> Exercise goal: In the records below, take the line containing "Image resolution: width=1075" and reproduce it and every subsequent line exactly, adding nothing.

[Stored records]

-------------------------

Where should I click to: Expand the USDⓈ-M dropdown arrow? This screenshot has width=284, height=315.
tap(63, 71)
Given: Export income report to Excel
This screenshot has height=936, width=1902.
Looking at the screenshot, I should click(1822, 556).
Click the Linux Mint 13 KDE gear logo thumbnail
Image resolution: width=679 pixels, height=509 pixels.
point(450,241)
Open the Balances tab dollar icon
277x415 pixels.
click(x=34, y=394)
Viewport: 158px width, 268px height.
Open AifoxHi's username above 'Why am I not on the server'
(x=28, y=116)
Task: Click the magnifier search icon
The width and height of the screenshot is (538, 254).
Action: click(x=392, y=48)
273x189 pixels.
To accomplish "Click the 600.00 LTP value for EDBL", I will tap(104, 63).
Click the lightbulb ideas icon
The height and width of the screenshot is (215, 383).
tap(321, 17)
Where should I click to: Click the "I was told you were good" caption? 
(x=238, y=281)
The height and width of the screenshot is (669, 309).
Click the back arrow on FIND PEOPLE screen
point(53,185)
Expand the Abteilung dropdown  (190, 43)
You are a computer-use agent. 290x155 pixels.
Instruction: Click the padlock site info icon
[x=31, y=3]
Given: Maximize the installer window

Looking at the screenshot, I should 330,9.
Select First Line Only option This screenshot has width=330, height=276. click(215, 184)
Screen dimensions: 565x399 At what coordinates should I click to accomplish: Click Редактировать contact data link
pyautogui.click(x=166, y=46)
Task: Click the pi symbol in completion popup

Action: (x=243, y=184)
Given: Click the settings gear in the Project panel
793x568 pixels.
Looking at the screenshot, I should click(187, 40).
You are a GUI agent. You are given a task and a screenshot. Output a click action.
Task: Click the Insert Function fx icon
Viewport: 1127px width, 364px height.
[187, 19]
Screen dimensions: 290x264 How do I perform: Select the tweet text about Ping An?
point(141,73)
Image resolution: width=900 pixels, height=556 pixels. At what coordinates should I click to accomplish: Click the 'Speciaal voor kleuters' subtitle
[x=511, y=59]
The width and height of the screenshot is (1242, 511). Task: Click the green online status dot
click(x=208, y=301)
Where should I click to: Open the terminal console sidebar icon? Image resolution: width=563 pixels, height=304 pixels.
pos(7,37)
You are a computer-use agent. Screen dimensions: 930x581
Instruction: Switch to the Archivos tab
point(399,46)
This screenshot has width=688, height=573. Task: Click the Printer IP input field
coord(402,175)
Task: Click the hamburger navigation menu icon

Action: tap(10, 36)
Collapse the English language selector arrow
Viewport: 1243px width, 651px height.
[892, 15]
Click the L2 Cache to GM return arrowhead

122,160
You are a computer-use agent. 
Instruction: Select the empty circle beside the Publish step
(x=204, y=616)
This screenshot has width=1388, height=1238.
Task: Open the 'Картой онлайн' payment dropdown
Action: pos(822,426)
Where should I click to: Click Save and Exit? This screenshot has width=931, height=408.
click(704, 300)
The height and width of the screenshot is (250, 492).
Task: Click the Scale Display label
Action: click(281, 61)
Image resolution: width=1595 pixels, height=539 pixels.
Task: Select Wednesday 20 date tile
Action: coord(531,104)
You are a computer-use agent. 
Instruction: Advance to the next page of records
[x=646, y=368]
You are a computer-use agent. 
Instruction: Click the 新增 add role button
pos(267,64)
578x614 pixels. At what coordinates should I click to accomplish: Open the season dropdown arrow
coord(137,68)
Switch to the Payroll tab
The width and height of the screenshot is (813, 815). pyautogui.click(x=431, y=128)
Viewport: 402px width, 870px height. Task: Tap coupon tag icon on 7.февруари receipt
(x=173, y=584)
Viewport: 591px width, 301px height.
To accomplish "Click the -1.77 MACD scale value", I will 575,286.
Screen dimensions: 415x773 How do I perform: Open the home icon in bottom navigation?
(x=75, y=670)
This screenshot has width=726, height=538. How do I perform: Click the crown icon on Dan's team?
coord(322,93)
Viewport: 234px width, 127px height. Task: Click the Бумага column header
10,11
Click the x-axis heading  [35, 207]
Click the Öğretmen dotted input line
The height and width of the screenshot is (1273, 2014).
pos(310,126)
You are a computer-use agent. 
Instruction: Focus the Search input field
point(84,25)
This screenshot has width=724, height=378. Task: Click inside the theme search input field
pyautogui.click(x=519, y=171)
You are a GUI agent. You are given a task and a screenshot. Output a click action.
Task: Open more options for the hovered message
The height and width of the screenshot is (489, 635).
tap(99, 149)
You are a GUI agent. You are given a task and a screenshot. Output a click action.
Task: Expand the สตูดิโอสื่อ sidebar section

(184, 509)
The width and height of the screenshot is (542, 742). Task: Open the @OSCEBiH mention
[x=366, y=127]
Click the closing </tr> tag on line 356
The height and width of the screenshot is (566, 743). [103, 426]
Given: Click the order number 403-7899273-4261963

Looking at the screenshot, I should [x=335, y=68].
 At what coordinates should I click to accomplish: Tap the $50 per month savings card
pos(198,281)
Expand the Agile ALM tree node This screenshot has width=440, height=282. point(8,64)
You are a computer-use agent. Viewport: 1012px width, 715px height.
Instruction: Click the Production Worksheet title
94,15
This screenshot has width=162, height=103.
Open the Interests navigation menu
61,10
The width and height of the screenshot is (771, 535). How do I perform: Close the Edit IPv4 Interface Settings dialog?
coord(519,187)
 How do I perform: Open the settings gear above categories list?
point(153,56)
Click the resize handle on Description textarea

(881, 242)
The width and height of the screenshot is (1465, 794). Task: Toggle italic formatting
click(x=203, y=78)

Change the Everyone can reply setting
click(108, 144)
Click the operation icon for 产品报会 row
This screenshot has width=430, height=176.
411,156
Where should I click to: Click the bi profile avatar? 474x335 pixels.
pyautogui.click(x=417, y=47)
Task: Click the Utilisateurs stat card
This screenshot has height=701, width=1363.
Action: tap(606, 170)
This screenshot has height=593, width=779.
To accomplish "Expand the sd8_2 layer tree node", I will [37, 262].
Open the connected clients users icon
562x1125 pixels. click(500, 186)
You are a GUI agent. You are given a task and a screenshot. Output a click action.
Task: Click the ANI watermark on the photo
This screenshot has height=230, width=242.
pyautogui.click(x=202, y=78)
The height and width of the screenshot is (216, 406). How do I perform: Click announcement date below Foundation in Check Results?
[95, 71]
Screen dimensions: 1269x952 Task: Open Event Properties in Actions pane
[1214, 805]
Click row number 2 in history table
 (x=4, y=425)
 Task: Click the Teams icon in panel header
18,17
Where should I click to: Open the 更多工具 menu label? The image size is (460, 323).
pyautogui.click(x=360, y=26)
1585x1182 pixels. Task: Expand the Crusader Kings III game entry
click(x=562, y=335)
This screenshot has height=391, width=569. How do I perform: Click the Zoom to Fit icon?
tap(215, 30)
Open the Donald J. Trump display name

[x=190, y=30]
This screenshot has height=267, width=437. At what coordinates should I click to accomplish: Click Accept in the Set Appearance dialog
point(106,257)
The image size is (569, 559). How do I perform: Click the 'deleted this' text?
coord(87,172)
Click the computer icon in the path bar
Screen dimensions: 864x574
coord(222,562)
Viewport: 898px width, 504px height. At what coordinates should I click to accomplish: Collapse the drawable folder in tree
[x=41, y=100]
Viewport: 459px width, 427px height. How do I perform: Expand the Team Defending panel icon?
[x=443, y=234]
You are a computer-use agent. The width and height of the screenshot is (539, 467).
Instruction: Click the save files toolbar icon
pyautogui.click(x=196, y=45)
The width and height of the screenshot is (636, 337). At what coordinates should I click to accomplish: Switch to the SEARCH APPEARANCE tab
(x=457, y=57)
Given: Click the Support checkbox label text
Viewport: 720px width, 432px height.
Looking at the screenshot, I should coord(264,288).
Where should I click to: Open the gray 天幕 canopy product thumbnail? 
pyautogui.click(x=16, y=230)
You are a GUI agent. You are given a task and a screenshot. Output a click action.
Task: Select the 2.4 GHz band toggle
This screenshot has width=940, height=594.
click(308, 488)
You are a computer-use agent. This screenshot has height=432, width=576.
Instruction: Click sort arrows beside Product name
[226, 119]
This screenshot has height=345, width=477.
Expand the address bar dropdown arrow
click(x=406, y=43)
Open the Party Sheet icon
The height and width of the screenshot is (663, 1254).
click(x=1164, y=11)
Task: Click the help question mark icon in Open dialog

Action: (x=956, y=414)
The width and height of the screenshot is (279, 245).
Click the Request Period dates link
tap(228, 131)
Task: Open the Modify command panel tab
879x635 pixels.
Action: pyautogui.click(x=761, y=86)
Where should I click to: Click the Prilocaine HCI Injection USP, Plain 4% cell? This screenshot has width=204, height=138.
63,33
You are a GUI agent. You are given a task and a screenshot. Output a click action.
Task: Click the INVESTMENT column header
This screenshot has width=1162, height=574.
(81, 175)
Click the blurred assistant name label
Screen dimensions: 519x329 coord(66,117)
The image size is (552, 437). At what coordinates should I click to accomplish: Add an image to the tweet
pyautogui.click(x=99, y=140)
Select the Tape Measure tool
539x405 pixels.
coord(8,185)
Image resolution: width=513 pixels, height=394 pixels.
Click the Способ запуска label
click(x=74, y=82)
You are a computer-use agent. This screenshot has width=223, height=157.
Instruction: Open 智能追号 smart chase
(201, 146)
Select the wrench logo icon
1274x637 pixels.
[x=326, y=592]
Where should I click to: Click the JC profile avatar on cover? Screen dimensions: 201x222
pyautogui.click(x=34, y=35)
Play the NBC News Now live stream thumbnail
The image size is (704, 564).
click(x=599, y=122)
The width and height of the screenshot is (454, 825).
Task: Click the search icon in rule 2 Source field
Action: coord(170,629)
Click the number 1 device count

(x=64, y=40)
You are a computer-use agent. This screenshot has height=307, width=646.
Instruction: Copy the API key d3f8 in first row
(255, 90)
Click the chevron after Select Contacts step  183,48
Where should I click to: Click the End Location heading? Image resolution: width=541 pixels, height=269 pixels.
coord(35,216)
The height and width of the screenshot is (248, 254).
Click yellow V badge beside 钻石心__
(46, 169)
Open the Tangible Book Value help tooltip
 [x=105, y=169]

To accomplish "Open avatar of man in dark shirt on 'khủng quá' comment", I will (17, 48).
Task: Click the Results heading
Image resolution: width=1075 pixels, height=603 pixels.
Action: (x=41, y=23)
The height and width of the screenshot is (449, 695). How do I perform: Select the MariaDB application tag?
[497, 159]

-------------------------

> Solution:
Image resolution: width=1075 pixels, height=603 pixels.
Action: (x=41, y=23)
The height and width of the screenshot is (449, 695). How do I perform: Select the MariaDB application tag?
[497, 159]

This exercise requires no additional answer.